Infineon streicht 2000 Stellen in Deutschland

Mit Bekanntgabe der Ergebnisse des dritten Quartals kündigte Infineon auch den »unumgänglichen« Abbau von weltweit 3000 Stellen an, 2000 davon allein in Deutschland.

Eigentlich liefen die Geschäfte gar nicht so schlecht für Infineon. Der  Umsatz stieg im Vergleich zum dritten Quartal 2007 um 2 Prozent auf 1,029 Milliarden Euro. Der Gewinn im operativen Geschäft lag bei 71 Mio. Euro. In dem Gewinn sind auch 41 Mio. Euro aus dem Verkauf der Festplattensparte an LSI enthalten. Im vergangenen Jahr waren es 13 Mio. Euro.

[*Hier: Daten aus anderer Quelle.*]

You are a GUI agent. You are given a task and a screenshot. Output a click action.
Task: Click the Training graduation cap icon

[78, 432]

Das unter dem Strich jedoch ein Minus von 592 Mio. Euro steht, liegt an Infineons Beteiligung an Qimonda. Die in der Bilanz als »nicht fortgeführte Aktivitäten« auftauchende Beteiligung belastet das Ergebnis weiterhin stark. Zusammen mit dem Anteil an Qimondas Verlust für das dritte Quartal sowie Abschreibungen ergibt sich eine Summe von 637 Mio. Euro. Bis zur Hauptversammlung 2009 will Infineon seinen Anteil auf unter 50 Prozent reduzieren.

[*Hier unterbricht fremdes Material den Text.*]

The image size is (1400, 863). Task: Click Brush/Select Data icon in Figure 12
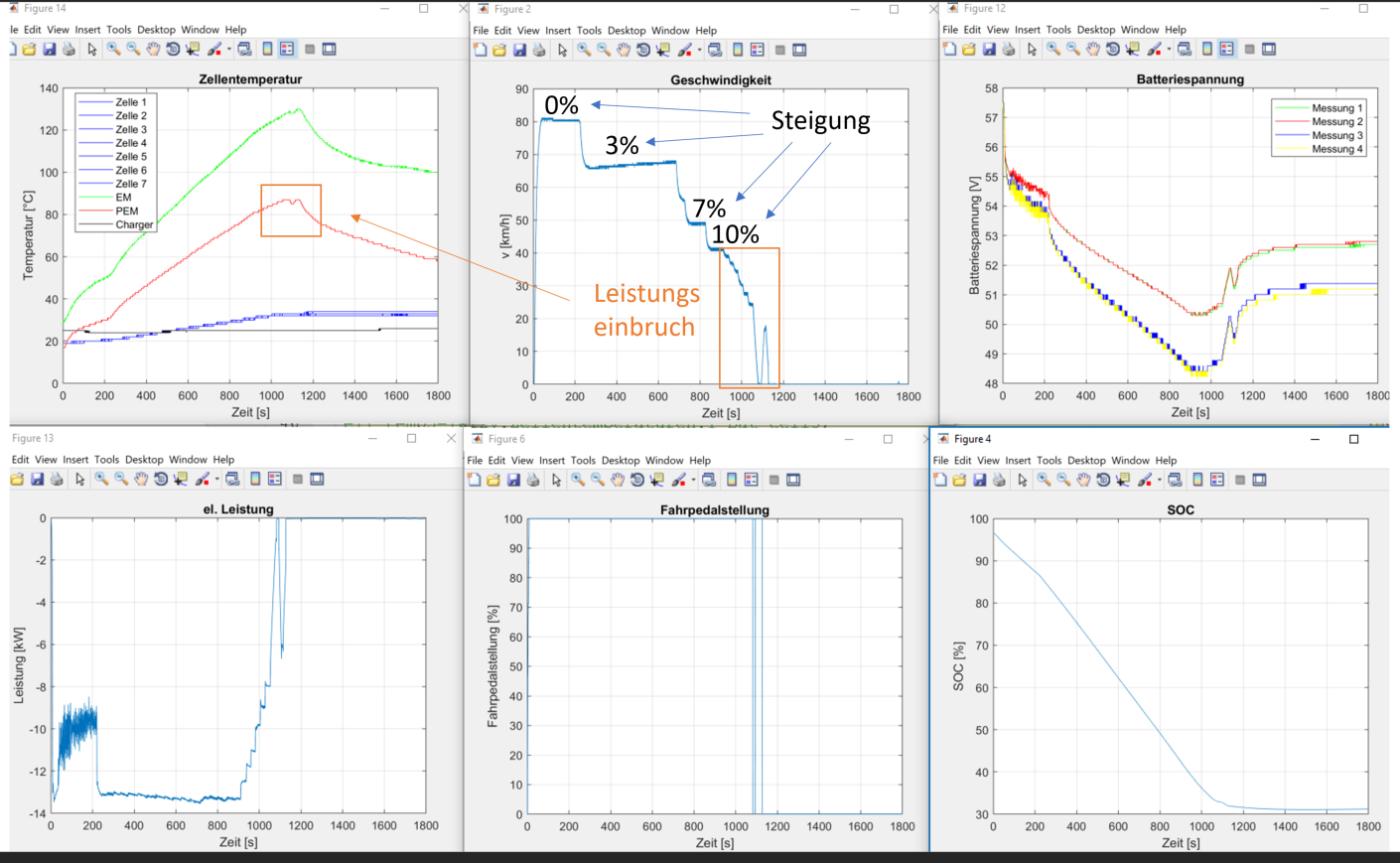click(x=1154, y=50)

Im Zuge der Reorganisation und des Kostensenkungsprogramms kündigte Infineon an, dass ein Abbau von 3000 Stellen unumgänglich sei. Er betrifft alle Standorte, Funktionen und Hierarchieebenen. Ingesamt will Infineon jährlich 200 Mio. Euro sparen.

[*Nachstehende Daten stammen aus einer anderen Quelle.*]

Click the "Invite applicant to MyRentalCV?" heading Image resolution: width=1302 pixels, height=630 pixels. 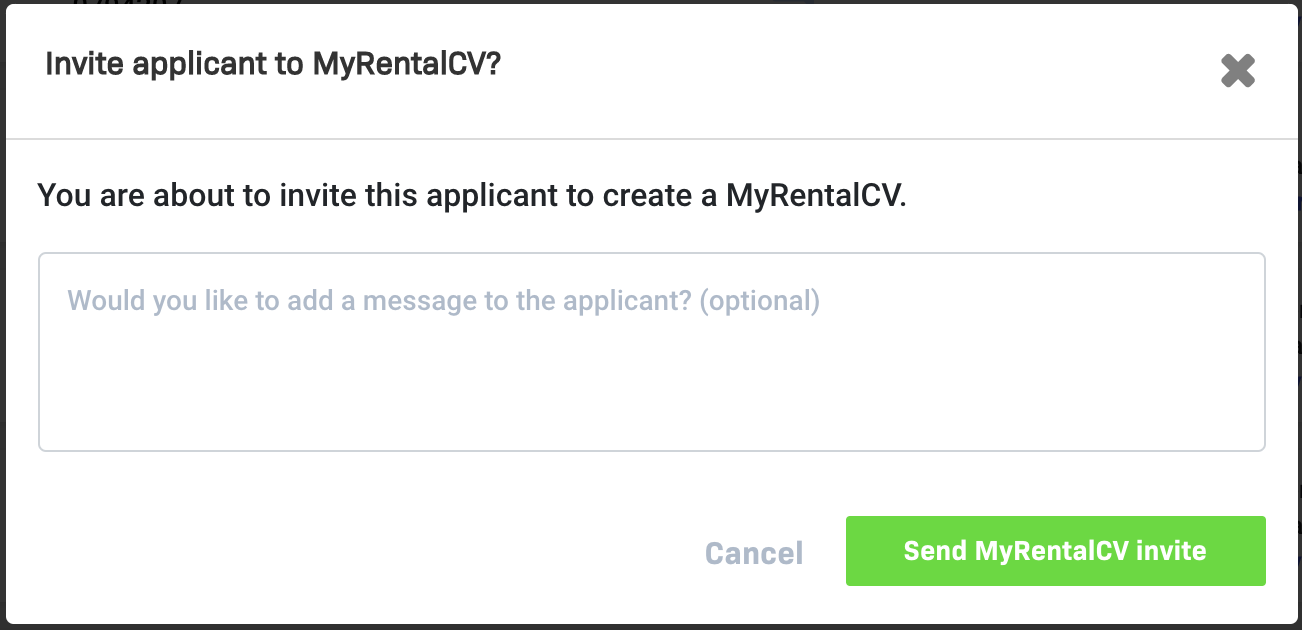point(273,65)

Von den 2000 Stellen die in Deutschland wegfallen ist München mit 650 Stellen betroffen, Regensburg mit 600 und Dresden wie bereits bekannt ebenfalls mit 650. Außerdem sollen 400 Stellen im österreichischen Villach wegfallen. Der Stellenabbau solle ab Oktober zuerst auf freiwilliger Basis mit einer Trennungsprämie ablaufen, so Infineon-Chef Peter Bauer.

Im dritten Quartal ging der Umsatz im Vergleich zum Vorquartal leicht zurück. Dabei machte Infineon der ungünstige Wechselkurs sowie ein schwaches Geschäft mit Automobil-Elektronik in den USA zu schaffen. Grund sei der Rückgang der Nachfrage nach großen Autos, in denen mehr Elektronik steckt, als in kleinen Wagen. In Europa und Asien sei die Nachfrage nach Automobil-Elektronik hingegen gut. Im Segment »Industrial & Multimarket« sei der Rückgang saisonal bedingt.

Auch im Segment »Communication Solutions« stieg der Umsatz im Vergleich zum Vorjahresquartal um 21 Prozent auf 313 Mio. Euro. Trotzdem fiel ein Verlust von 30 Mio. Euro an. Zum höheren Umsatz trug besonders eine höhere Produktion von HSDPA-Chips bei, die u.a. bereits in 2 Handys von Samsung enthalten sind. Im vierten Quartal soll der Umsatz weiter steigen und der Verlust zurückgehen.

Für das vierte Quartal erwartet Infineon ein Wachstum im mittleren einstelligen Prozentbereich.